Report to the People
18th February 2008
Waste Not, Want Not
If
your purse or wallet is still reeling from keeping the kids fed and entertained
during last week’s half-term holidays, you might be looking for ways to
tighten your belt.
Rather
than depriving yourself of essentials like beer or bingo, though, why not start
by cutting out some waste?
As
figures last week reminded us, about a third of the food we buy is thrown in the
bin, at least half of which could have been eaten.
This works out at about £366 for every household every year.
But
this isn’t just a waste of your hard-earned money. Throwing perfectly good food in the bin when there are people
starving to death is, to put it mildly, offensive.
There’s
also an environmental cost. It
takes a vast amount of energy and resources to produce, transport and store the
650,000 tonnes of squandered food which we mostly send to landfill.

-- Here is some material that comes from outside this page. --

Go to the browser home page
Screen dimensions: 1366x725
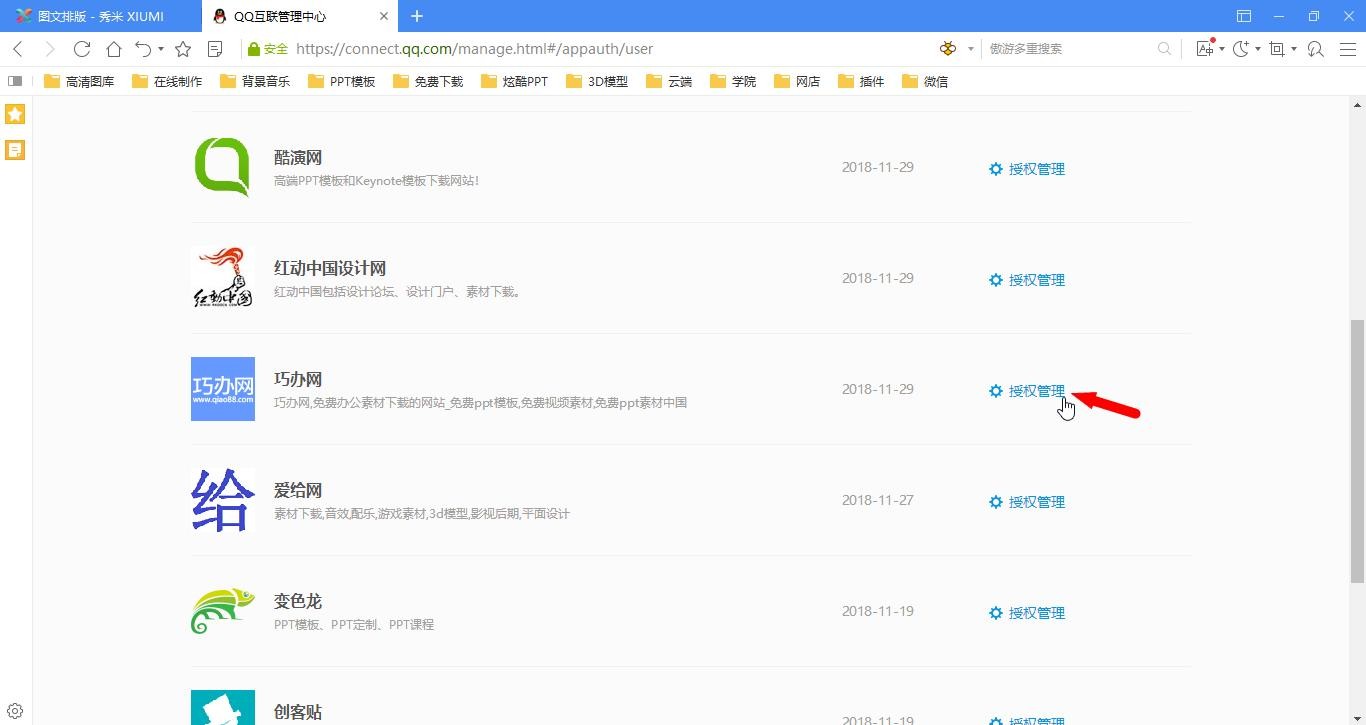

In fact, ending this waste would see carbon dioxide emissions cut by 1.4
million tonnes - the equivalent of taking one in four cars off the road.
The
main reasons we waste food are that we cook too much, let it go past its use-by
date or forget we have it. When all
of this could be avoided by a bit of simple household planning, there is no
excuse for it.
We
might live in a time of apparent plenty, but with resources becoming evermore
scarce, the old maxim of “waste not, want not” is more relevant than ever.